Which of the published tasks are you interested in? What do you plan to do?
Title: Apertium translation pair for Malayalam and English I plan to improve the Apertium translation pair for Malayalam and English languages, which is currently in the “Incubator” stage. Malayalam is a Dravidian language spoken commonly in Kerala and the union territories of Lakshadweep and Puducherry, India.
Why Google and Apertium should sponsor it? There is very little translation support on the internet for Malayalam as well as the rest of the Dravidian languages such as Kanada, Tamil and Telugu. A large amount of crowdsourced data can be obtained easily for this language, including loanwords and a large number of synonyms (The Datuk corpus [0] and the Olam English-Malayalam dictionary [1] with over 200,000 crowd-contributed entries. If integrated into Apertium, the translation pair would be more robust and flexible compared to other translation services. It would also provide a basis from which other language pairs including Dravidian languages can be built.

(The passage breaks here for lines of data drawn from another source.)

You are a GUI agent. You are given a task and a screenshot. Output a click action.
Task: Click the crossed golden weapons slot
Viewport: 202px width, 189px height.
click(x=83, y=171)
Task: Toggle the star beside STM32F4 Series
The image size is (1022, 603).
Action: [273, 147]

How and who will it benefit in society? Malayalam, like most other Indian languages, is very diverse and has a large number of speakers. The translation services found online very often return incorrect translations which is inconvenient considering the language has around 37 million speakers. The collected data used in this project can also help with the many other open-source projects based in Kerala.
Workplan
Community Bonding
Find and learn from Malayalam grammar resources (dictionaries, grammar rules).

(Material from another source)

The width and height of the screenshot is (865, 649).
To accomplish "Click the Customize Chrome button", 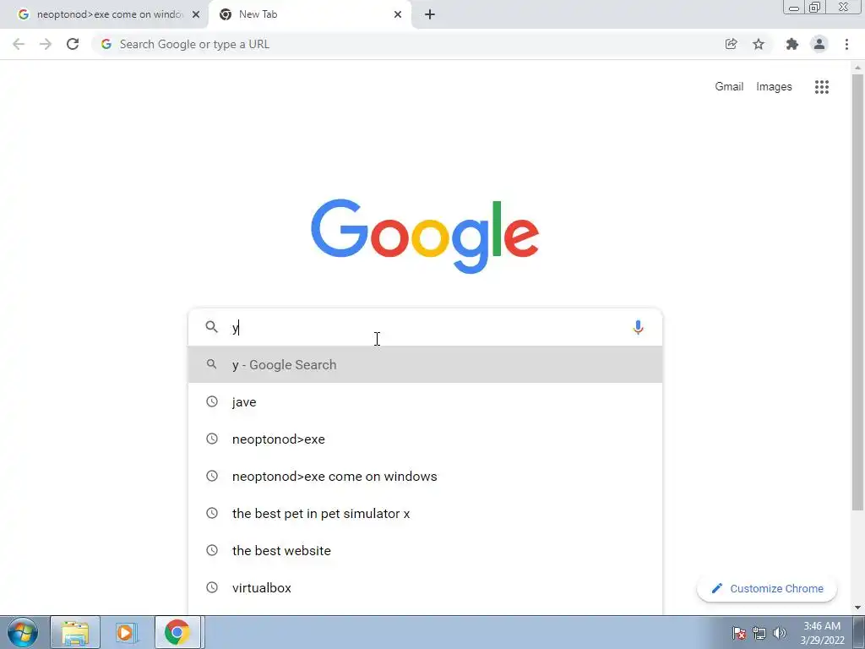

Discuss the deliverables with the community and make any changes in the work plan if necessary
Week 1
Compile cleaned up frequency lists for each part of speech in Malayalam.
Add nouns and adjectives
Week 2
Write transfer rules for nouns and adjectives
Week 3
Add verbs, adverbs, more adjectives and other parts of speech to the bilingual dictionary
Write transfer rules for verbs
Week 4
Write transfer rules for verbs
Run post-translation tests and find the areas to improve
Update documentation
First Evaluation
Deliverables: Cover up most commonly used nouns, verbs and other parts of speech. Should be able to translate simple sentences taken from the James and Mary story from English to Malayalam and vice versa.
Week 5
Even up nouns and adjectives
Week 6
Even up verbs and other parts of speech
Week 7
Extend bilingual dictionary
Week 8
Run post-translation tests.
Update documentation
Second Evaluation
Deliverables: Cover up most words used in an average conversation, as well as borrowed words. Should be able to translate more complex sentences taken from the James and Mary story and two Wikipedia articles from English to Malayalam and vice versa.
Week 9
Extend bilingual dictionary
Work on transfer rules
Week 10
Extend bilingual dictionary
Add multiwords
Work on transfer rules
Week 11
Run final tests
Fix any issues
Week 12
Brush up project and documentation
Prepare for final evaluation
Final Evaluation
Skills
Language skills: Malayalam (Native), English (Advanced), Hindi (Intermediate), Sanskrit (Beginner), Japanese (Beginner)
Programming skills: C/C++, Java, Dart, Flutter, XML. Experienced at writing Bash and Python scripts.
Non-Summer-of-Code plans for the Summer
We will be having our semester exams sometime in May and periodical exams in June.
References
[0]: The Datuk corpus [[1]]
[1]: Olam English-Malayalam dictionary dataset [[2]]